● **Brief**:
Change "wrench icon" to "gear icon" everywhere it appears in the data below, and rewrite every line with nothing else altered. Leave out the pictures.

● **Data section**:
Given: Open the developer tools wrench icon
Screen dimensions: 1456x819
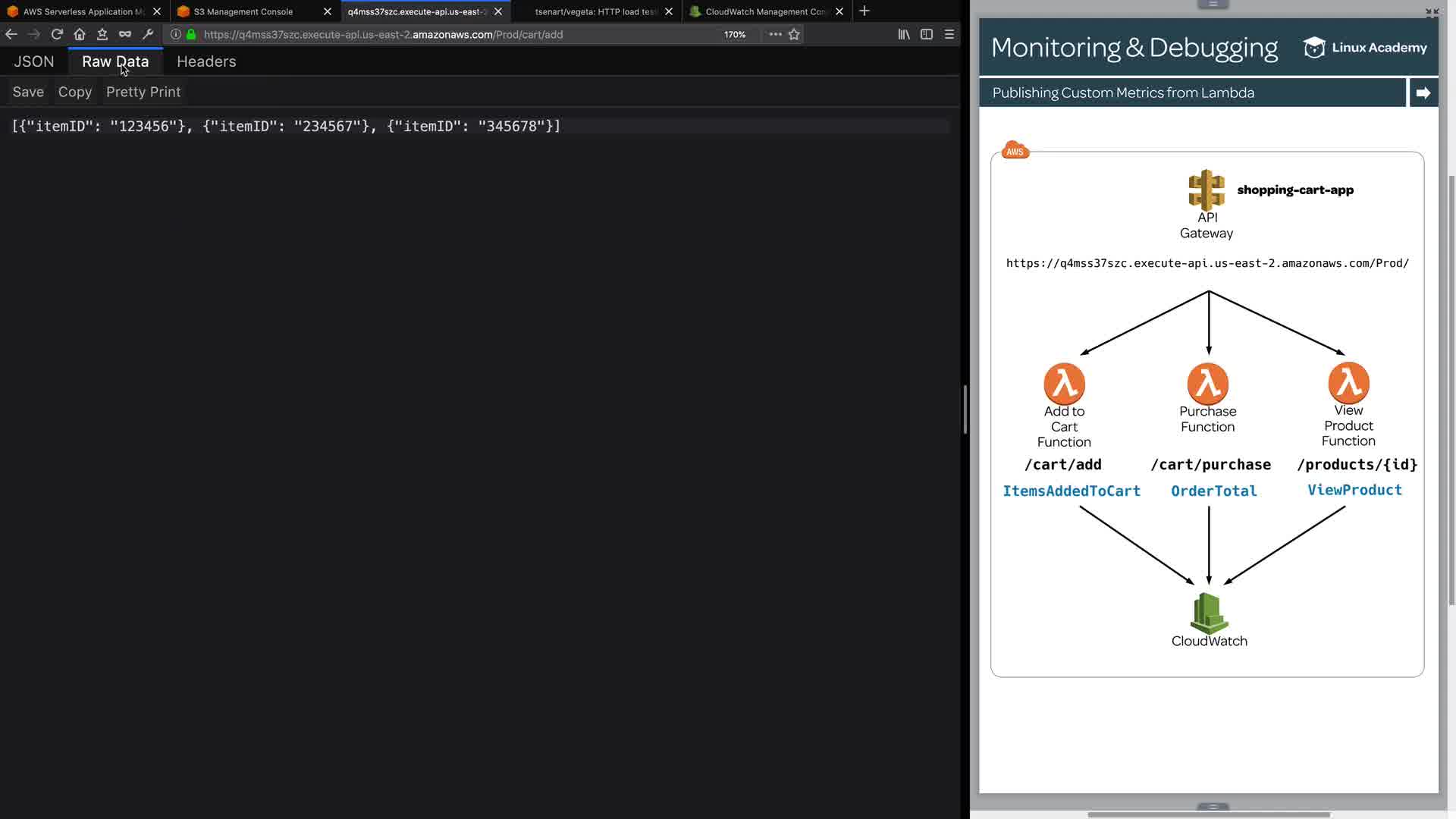Looking at the screenshot, I should (x=148, y=34).
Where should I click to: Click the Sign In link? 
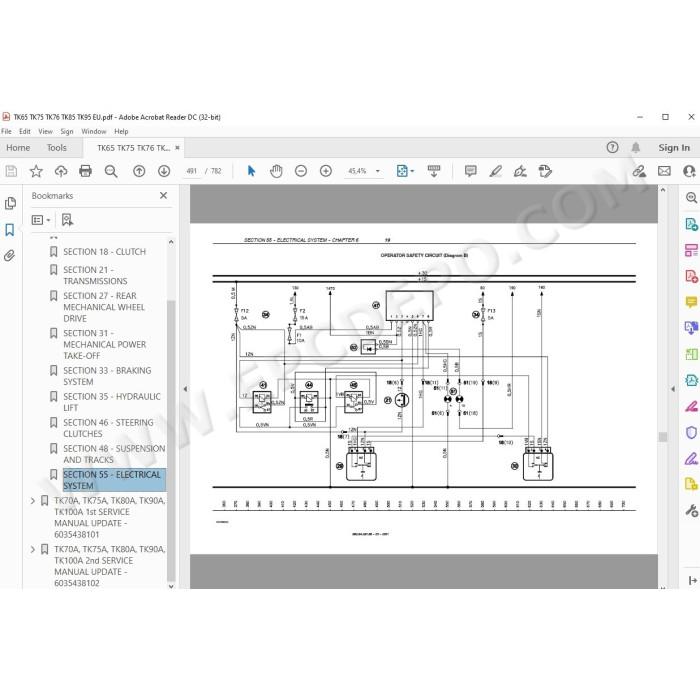coord(674,148)
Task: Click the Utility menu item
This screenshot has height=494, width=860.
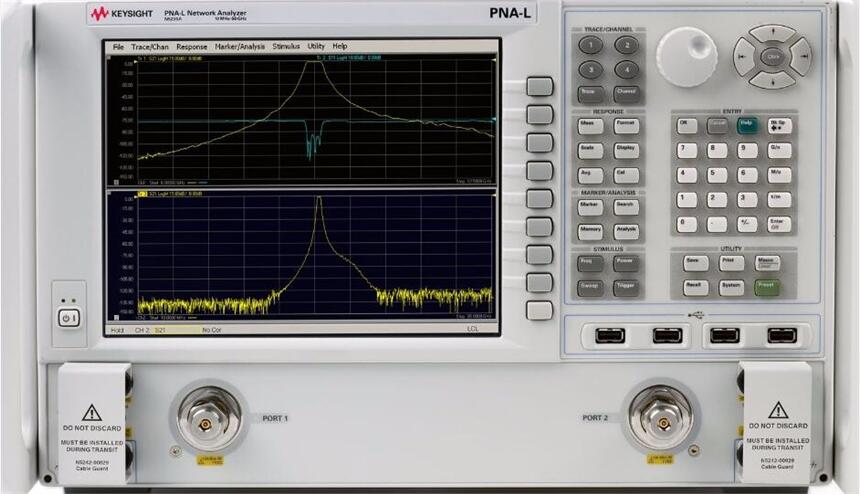Action: tap(316, 47)
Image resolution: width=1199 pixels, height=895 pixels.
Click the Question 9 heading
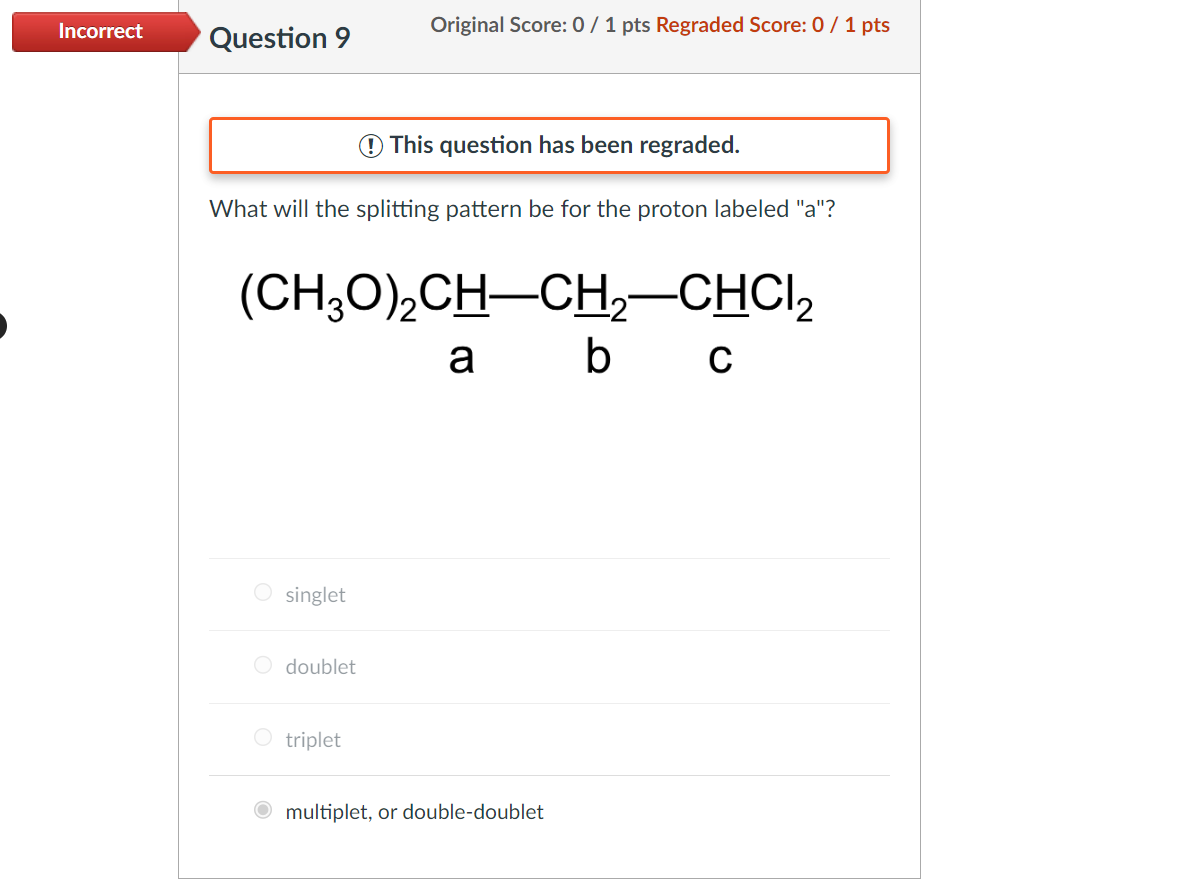280,38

● **Right answer**:
Given: Open the developer tools gear icon
Screen dimensions: 1456x819
Looking at the screenshot, I should (x=148, y=34).
Where should I click to: Click the Sign In link? 
coord(674,148)
Task: Click the Utility menu item
This screenshot has height=494, width=860.
Action: tap(316, 47)
Image resolution: width=1199 pixels, height=895 pixels.
Click the Question 9 heading
280,38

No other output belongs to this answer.